Stored entries:
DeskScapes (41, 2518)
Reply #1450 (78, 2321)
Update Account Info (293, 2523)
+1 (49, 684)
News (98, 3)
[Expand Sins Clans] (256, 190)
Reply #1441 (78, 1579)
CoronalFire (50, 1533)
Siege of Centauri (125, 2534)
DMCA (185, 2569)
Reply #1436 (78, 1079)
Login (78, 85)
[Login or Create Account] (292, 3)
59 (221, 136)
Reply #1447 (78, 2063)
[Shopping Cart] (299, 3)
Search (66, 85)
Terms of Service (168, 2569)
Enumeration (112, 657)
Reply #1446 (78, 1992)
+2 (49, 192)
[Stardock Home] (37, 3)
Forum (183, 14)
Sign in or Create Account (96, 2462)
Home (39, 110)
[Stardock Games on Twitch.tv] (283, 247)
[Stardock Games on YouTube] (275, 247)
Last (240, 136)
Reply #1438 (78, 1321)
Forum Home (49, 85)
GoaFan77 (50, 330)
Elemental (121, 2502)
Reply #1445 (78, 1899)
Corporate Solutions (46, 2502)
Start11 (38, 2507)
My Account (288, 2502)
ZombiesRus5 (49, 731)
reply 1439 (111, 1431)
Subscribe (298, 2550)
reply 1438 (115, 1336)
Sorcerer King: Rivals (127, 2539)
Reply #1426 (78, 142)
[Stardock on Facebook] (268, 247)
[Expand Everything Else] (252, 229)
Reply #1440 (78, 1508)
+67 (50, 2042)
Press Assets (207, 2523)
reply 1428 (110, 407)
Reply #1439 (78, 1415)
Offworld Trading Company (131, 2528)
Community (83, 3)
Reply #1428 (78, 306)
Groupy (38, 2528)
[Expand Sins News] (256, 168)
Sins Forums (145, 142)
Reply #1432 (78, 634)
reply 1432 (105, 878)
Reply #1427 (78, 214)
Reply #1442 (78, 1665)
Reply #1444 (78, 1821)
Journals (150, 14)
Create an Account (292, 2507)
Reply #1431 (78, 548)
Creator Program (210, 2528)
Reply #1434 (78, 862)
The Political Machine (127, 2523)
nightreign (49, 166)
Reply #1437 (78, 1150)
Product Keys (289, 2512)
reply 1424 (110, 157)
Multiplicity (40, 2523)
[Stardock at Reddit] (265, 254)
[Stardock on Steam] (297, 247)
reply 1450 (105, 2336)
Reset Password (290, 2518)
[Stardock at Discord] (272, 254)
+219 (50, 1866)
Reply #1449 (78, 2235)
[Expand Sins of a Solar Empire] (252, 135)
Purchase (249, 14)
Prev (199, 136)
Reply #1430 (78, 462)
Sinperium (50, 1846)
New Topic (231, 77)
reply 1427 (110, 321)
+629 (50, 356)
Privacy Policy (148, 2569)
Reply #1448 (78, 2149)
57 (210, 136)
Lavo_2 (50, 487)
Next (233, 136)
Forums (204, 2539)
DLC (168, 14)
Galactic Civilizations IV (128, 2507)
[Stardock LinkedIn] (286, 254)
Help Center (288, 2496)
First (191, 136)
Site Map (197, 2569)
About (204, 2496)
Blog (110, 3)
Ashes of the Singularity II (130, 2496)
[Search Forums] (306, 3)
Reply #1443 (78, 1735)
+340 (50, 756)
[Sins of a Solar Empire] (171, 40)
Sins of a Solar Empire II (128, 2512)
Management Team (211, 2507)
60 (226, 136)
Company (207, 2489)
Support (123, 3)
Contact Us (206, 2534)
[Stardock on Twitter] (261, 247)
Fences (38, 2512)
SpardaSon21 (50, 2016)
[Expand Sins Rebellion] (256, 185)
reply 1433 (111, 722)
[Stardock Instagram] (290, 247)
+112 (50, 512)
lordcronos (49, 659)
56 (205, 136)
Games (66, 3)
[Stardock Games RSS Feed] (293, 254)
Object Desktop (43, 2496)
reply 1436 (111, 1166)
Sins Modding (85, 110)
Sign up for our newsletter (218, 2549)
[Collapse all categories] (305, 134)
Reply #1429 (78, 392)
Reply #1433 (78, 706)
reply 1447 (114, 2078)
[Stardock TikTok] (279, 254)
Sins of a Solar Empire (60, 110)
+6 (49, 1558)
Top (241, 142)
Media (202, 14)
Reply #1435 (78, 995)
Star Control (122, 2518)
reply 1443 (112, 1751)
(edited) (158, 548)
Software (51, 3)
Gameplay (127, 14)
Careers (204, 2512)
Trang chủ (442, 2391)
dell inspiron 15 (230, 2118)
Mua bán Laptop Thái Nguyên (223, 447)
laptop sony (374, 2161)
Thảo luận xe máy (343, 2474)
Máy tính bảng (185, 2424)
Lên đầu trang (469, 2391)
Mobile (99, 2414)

▶ [PROBLEM TO WORK ON]
From the line that has "Reply #1430 (78, 462)" through the line that has "Sins of a Solar Empire II (128, 2512)", copy every line exactly as it appears above, and leave out all others.

▶ [PROBLEM SOLUTION]
Reply #1430 (78, 462)
Sinperium (50, 1846)
New Topic (231, 77)
reply 1427 (110, 321)
+629 (50, 356)
Privacy Policy (148, 2569)
Reply #1448 (78, 2149)
57 (210, 136)
Lavo_2 (50, 487)
Next (233, 136)
Forums (204, 2539)
DLC (168, 14)
Galactic Civilizations IV (128, 2507)
[Stardock LinkedIn] (286, 254)
Help Center (288, 2496)
First (191, 136)
Site Map (197, 2569)
About (204, 2496)
Blog (110, 3)
Ashes of the Singularity II (130, 2496)
[Search Forums] (306, 3)
Reply #1443 (78, 1735)
+340 (50, 756)
[Sins of a Solar Empire] (171, 40)
Sins of a Solar Empire II (128, 2512)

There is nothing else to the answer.